Como é possível perceber, é uma trama simples, mas que é conduzida com muita eficiência pelo diretor Paul King, que brinca com cores, efeitos e cenários de forma bastante lúdica, além de lidar com os momentos musicais com muita competência. Estes acabam se tornando um dos pontos altos do filme, com canções divertidas que lembram muito aquelas feitas para animações mais recentes da Disney, e com Chalamet lidando com desenvoltura não somente com a coreografia, mas com uma voz que, se não atinge um padrão Broadway para musicais, serve muito bem às canções apresentadas.
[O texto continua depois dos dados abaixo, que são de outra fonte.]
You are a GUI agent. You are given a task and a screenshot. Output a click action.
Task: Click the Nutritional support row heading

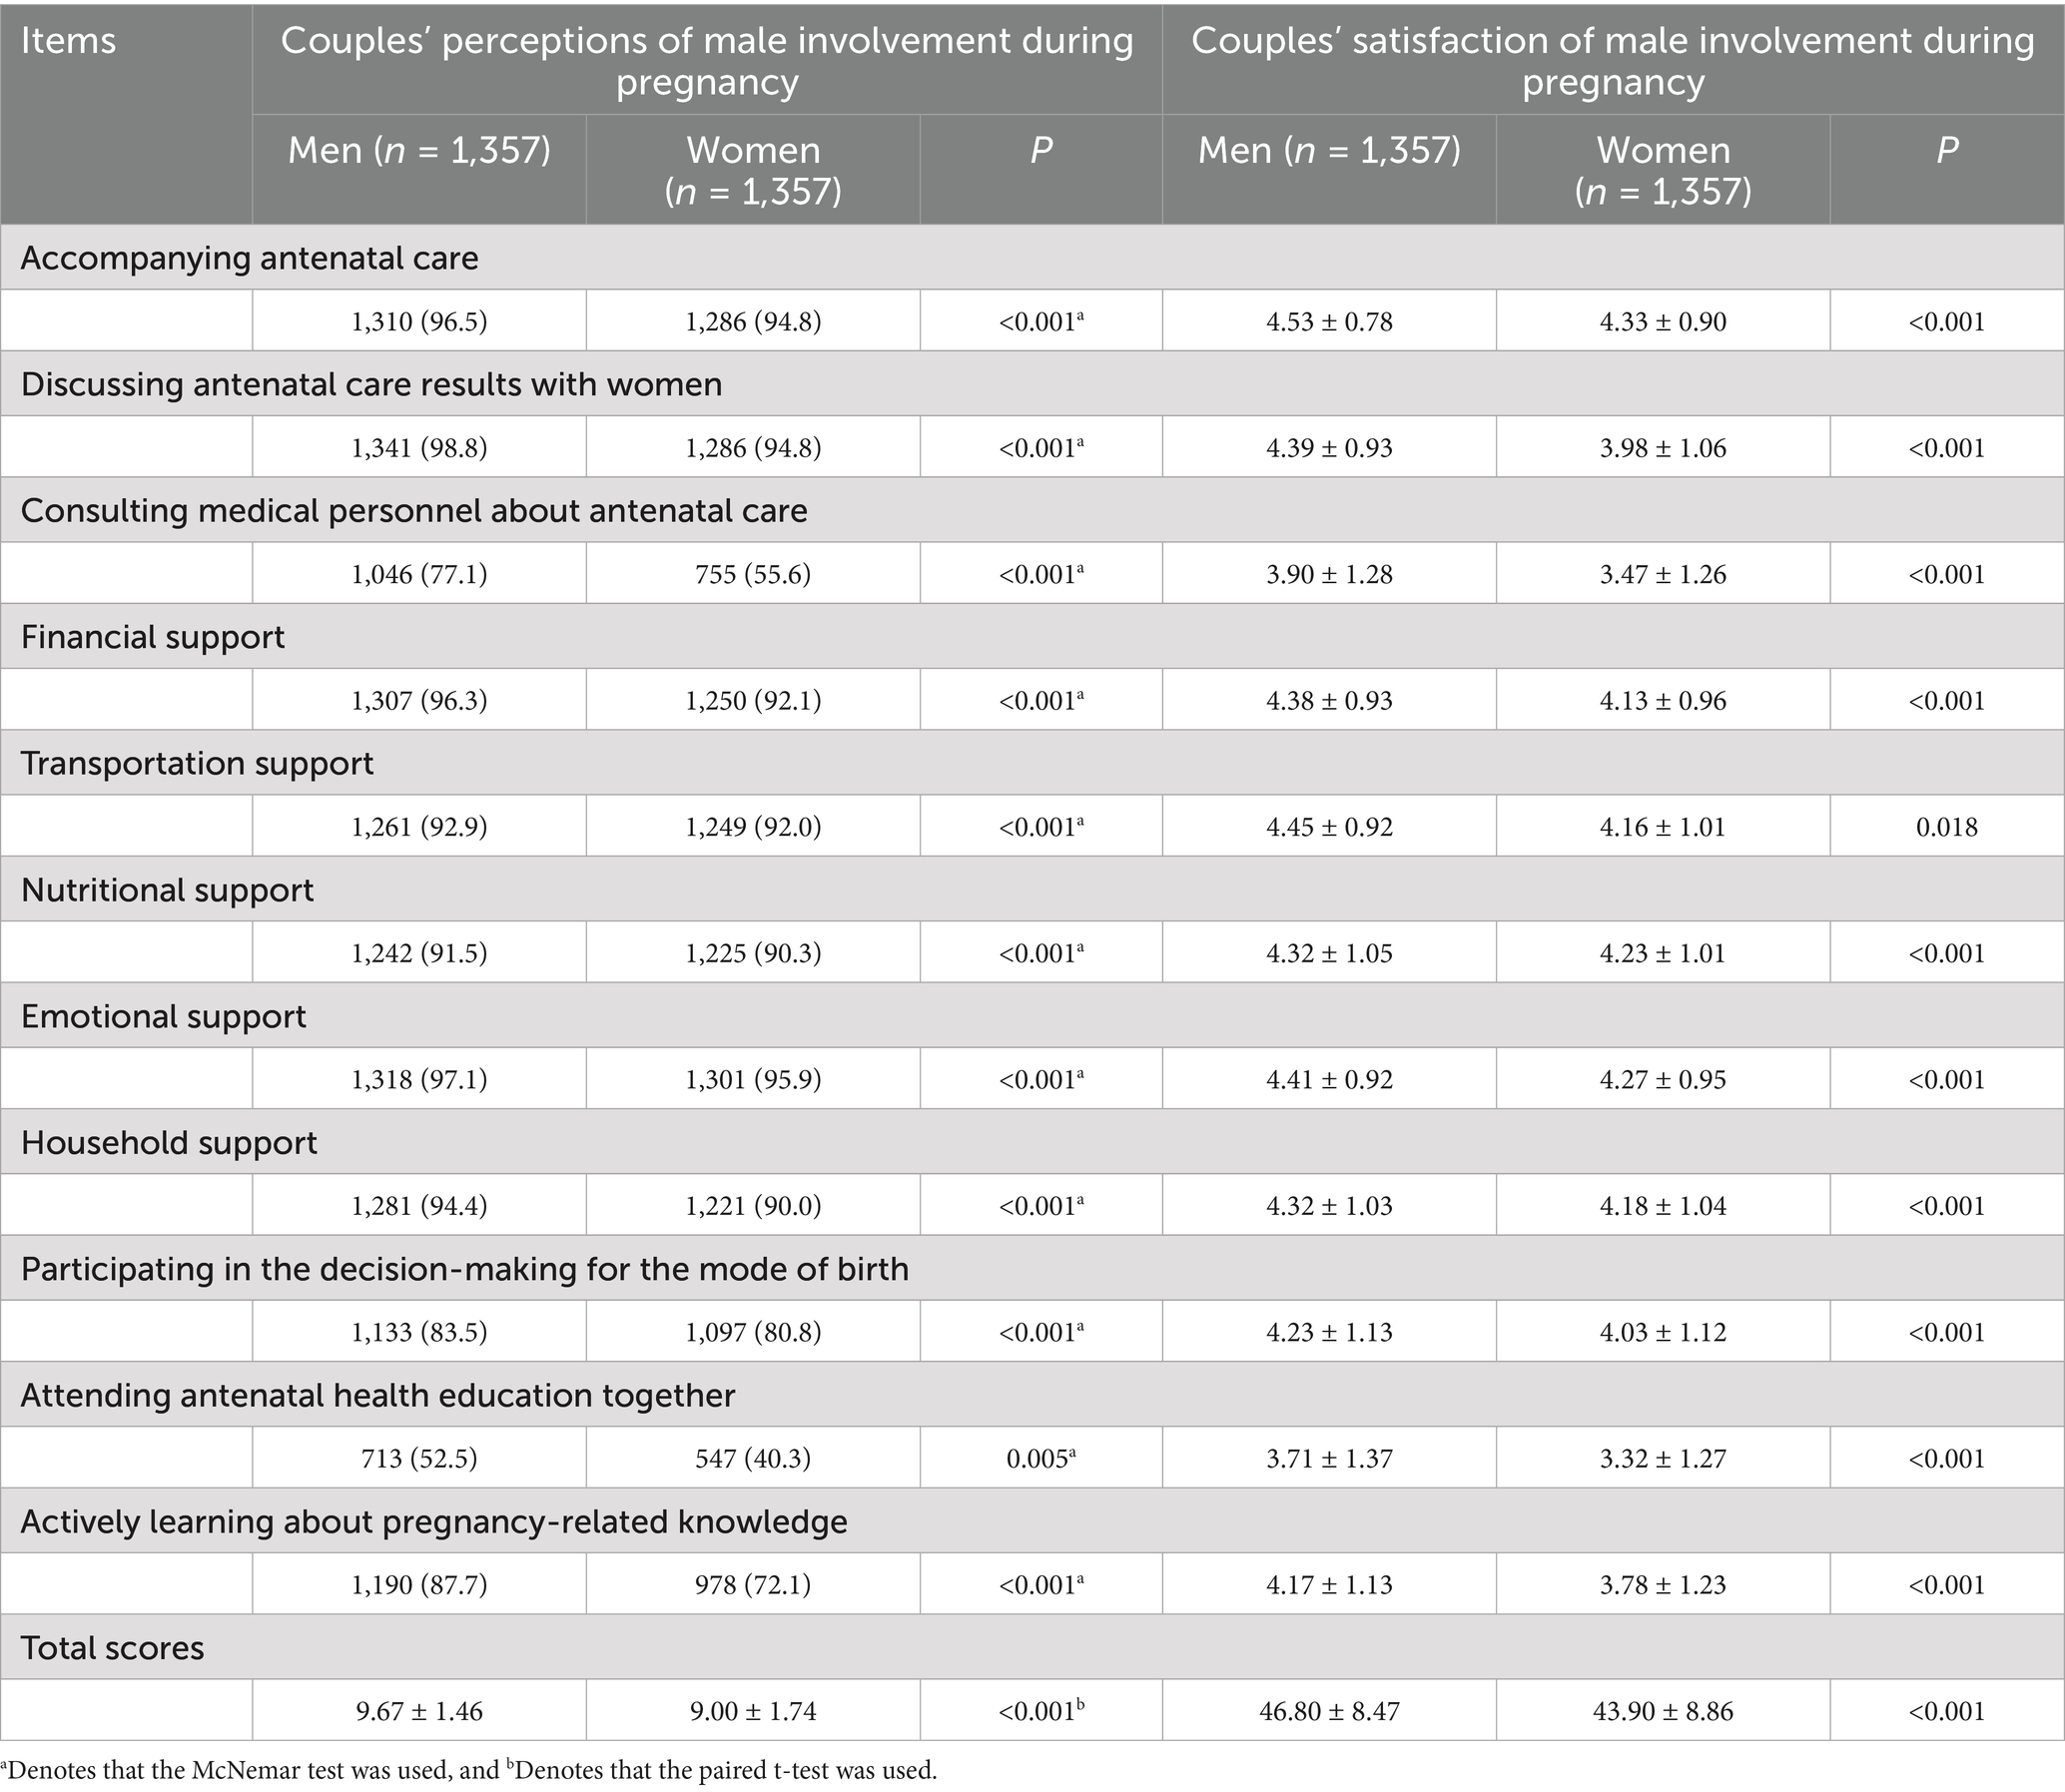167,890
É importante destacar isso, pois senti que, mais que nos outros filmes, o fator musical aqui é bem realçado, principalmente porque o próprio Willy Wonka canta quase todas as músicas e, se isso não funcionasse, todo o filme deixaria de funcionar.

Como protagonista, Timothée faz jus aos elogios ao seu talento, e mostra segurança e carisma, mas é preciso ressaltar que muito da qualidade do filme se deve não somente a ele, mas ao elenco como um todo, com destaque para a jovem Calah Lane, encantadora, Hugh Grant, que domina como um Oompa Loompa extremamente britânico (algo que Grant se especializou em fazer) e a já citada Olivia Colman (de quem já estou achando impossível esperar uma atuação ruim).

No entanto, nem tudo são flores. Falta ao filme algo que permitiria que ele saísse do campo da simples diversão passageira e o transformasse em um novo clássico para todas as idades. Dois pontos mostram isso: primeiro, Wonka sofre na tentativa de se tornar um filme o mais aceitável possível para o grande público, principalmente no que diz respeito à comédia, que oscila entre sacadas geniais e típicas do (às vezes, muito perverso) humor britânico com outras bastante questionáveis, inclusive algumas resvalando na gordofobia. O outro ponto é a quase que completa assepsia feita no personagem. Explico: ainda que a atuação de Chalamet se baseie mais no Willy Wonka de Gene Wilder (na primeira versão do filme), com sua energia quase maníaca e um lado sombrio oculto sem muito sucesso, o personagem, nesta versão, perde muito do seu caráter de estranheza por ter sua personalidade bastante suavizada. Seria possível argumentar que, como está sendo mostrada sua juventude, muito do que vimos dele ainda vai surgir com o decorrer do tempo. No entanto, isso não justifica ele ter se tornado uma espécie de Ana Francisca (da novela Chocolate com Pimenta) de calças, já que abrir mão desse lado do personagem é se afastar perigosamente da essência dele, do modo como foi criado por Roald Dahl. Isso que apontei não apaga as qualidades do filme, somente deixam ele um patamar abaixo do que ele poderia ser. 

Ao final, o que parecia, quando foi anunciado, mais uma daquelas ideias estúpidas que os executivos de Hollywood têm todos os anos para arrancar dinheiro do público com propriedades intelectuais de sucesso, se mostrou uma obra bacana, interessante e divertida. Se vai perdurar, como as versões anteriores do personagem, só o tempo vai dizer. Por enquanto, é um par de horas que provavelmente não vai mudar sua vida, mas que tem grandes chances de te deixar com um sorriso no rosto.